LeastNUMANodes ScoringStrategy for NodeResourceTopologyMatch plugin

LeastNUMANodes ScoringStrategy for NodeResourceTopologyMatch plugin #

Summary #

This document describes behaviour of a new ScoringStrategy LeastNUMANodes for NodeResourceTopologyMatch plugin that scores nodes based on how many NUMA nodes are required to run a given pod.

Motivation #

Consuming resources from multiple NUMA nodes can cause significant performance degradation in latency-critical execution and high-throughput applications. Topology Manager assigns resources from least amount of NUMA nodes but the scheduler is unaware of different NUMA topologies. The best case scenario would be to schedule pod on the node that can satisfy resource requirements from least amount of NUMA nodes to minimize latency.

Goals #

  • Make better scheduling decisions that take NUMA topology into consideration.

Non-Goals #

  • Change the PodSpec to allow requesting a maximum amount of NUMA nodes required to satisfy resource requirements.

Proposal #

A new ScoringStrategy LeastNUMANodes would check how many NUMA nodes are required to run a given pod. It will use CRD to get available resources on the worker nodes and identify which topology policy is enabled, the same as other ScoringStrategies.

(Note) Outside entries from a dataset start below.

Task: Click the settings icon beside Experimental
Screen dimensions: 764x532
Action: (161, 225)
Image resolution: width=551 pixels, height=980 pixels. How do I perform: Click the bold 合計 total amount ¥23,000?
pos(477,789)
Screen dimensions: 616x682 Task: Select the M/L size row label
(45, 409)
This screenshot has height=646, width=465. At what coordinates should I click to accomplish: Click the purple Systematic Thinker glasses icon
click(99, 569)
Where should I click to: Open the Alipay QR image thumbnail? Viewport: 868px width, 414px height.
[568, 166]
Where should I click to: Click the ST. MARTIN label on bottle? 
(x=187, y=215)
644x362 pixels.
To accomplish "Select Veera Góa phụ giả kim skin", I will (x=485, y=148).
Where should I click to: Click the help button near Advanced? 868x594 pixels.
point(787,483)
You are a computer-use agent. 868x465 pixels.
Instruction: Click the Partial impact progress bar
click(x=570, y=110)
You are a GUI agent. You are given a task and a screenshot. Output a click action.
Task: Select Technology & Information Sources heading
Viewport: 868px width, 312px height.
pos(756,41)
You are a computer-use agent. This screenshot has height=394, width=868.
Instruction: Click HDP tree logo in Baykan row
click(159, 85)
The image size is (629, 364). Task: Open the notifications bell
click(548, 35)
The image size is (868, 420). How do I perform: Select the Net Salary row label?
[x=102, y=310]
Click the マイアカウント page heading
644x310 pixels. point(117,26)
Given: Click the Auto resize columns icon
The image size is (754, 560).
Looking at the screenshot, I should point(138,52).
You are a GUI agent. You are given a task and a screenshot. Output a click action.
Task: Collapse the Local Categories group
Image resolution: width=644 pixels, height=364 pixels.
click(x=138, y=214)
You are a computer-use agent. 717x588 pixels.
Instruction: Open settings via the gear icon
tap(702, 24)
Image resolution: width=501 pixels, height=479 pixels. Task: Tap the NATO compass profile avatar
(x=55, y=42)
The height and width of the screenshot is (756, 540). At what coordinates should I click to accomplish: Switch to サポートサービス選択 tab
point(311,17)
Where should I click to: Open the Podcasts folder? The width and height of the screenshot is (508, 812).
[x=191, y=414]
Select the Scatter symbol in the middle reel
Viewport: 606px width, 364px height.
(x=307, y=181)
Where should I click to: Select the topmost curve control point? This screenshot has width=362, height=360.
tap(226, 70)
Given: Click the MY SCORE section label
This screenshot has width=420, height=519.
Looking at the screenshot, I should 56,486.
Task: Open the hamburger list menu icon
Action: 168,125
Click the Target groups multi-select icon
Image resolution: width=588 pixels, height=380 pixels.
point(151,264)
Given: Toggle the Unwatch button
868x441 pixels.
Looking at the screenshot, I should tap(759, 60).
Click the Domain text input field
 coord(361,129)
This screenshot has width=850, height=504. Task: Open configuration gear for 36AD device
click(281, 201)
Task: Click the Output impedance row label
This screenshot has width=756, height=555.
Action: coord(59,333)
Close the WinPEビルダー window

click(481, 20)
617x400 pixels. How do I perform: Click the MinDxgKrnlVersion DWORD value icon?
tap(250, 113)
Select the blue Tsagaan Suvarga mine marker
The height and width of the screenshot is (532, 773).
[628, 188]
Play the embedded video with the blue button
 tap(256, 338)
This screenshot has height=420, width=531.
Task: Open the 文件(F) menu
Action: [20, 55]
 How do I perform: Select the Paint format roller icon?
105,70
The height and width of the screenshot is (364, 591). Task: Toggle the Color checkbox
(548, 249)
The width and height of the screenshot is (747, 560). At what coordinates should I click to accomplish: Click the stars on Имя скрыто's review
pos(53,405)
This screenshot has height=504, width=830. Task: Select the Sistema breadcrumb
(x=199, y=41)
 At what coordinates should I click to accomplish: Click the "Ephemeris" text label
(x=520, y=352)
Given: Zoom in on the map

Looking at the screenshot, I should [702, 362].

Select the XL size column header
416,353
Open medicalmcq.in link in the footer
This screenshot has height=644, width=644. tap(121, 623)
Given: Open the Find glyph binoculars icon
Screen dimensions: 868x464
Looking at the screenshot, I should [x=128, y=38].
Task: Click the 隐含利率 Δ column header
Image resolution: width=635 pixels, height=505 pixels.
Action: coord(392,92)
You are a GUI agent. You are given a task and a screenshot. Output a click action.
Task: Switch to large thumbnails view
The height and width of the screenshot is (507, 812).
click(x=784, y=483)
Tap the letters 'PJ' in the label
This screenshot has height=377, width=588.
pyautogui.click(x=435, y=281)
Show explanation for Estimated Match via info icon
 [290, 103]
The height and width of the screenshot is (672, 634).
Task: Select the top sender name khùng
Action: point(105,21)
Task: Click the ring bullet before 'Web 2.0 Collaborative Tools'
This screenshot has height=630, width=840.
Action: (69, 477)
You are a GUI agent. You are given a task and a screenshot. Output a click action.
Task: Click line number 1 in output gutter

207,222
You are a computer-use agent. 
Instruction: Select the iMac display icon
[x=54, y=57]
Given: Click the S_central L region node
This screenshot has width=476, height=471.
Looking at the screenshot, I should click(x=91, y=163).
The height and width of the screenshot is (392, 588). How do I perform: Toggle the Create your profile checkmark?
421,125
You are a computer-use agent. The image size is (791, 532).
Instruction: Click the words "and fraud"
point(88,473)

For now available ScoringStrategies are running only for single-numa-node TopologyManager policy. LeastNUMANodes strategy can score nodes running all TopologyManager policies.

Kubernetes v1.26 introduced TopologyManagerPolicyOptions that allows to control TopologyManager behaviour. New option prefer-closest-numa-nodes will favor sets of NUMA nodes with shorter distance between them when making admission decisions. LeastNUMANodes ScoringStrategy will also take distance between topology zones into consideration and favor nodes with the smallest average distance between zones. Distances between topology zones are exposed as Costs field in NRT CRD. This behaviour will be enabled by default, since the CRD doesn’t expose TopologyManagerPolicyOptions, those are planned to be included in the next version of NRT CRD. When TopologyManagerPolicyOptions will be accessible in scheduler average distance between zones will be calculated only for worker nodes where prefer-closest-numa-nodes option is enabled.

ScoringStrategy implementation details #

Since topology of the node is stored in the CR, kube-scheduler should be subscribed for updates of appropriate CRD type. Same mechanism is used by other ScoringStrategies for NodeResourceTopologyMatch plugin.

Description of calculating required NUMA nodes #

It’s important to notice the we need to mimic how Topology Manger chooses which bitmask is the most suitable if there are multiple combinations of NUMA nodes that can satisfy the request. The narrower bitmask is preffered or if the same number of bits is set then the mask with more lower-numbered bits set wins out( link).

To calculate how many NUMA nodes are required to run given container/pod the plugin will:

  • generate possible combinations starting from narrowest possible bitmask to widest
  • find minimum average distance for combinations of given length
  • the Combination function can used to generate combinations since it generate combinations from the lowest values
  • combine resources available in combination by iterating over every Resources present in every NUMA node and adding them together
  • each NUMA nodes combination will be evaluated to see if there are enough resources to satisfy POD requirements
  • the average distances between nodes will be calculated for every combination, if it equals minimum average distance, return the combination if the minimum average cannot be find, look for combination with lowest average within given mask length
  • it’s valid to request only non NUMA resources, so if pod asks only for non NUMA resources, it requires 0 NUMA nodes
  • return lowest number of required nodes and a boolean indicating if we can provide nodes mask with minimum average distance

The Topology Manager can deal with the alignment of resources in a couple of distinct scopes:

  • container
  • pod

Calculating required NUMA nodes for a pod scope is straightforward, we just need to calculate it for pod’s effective resources.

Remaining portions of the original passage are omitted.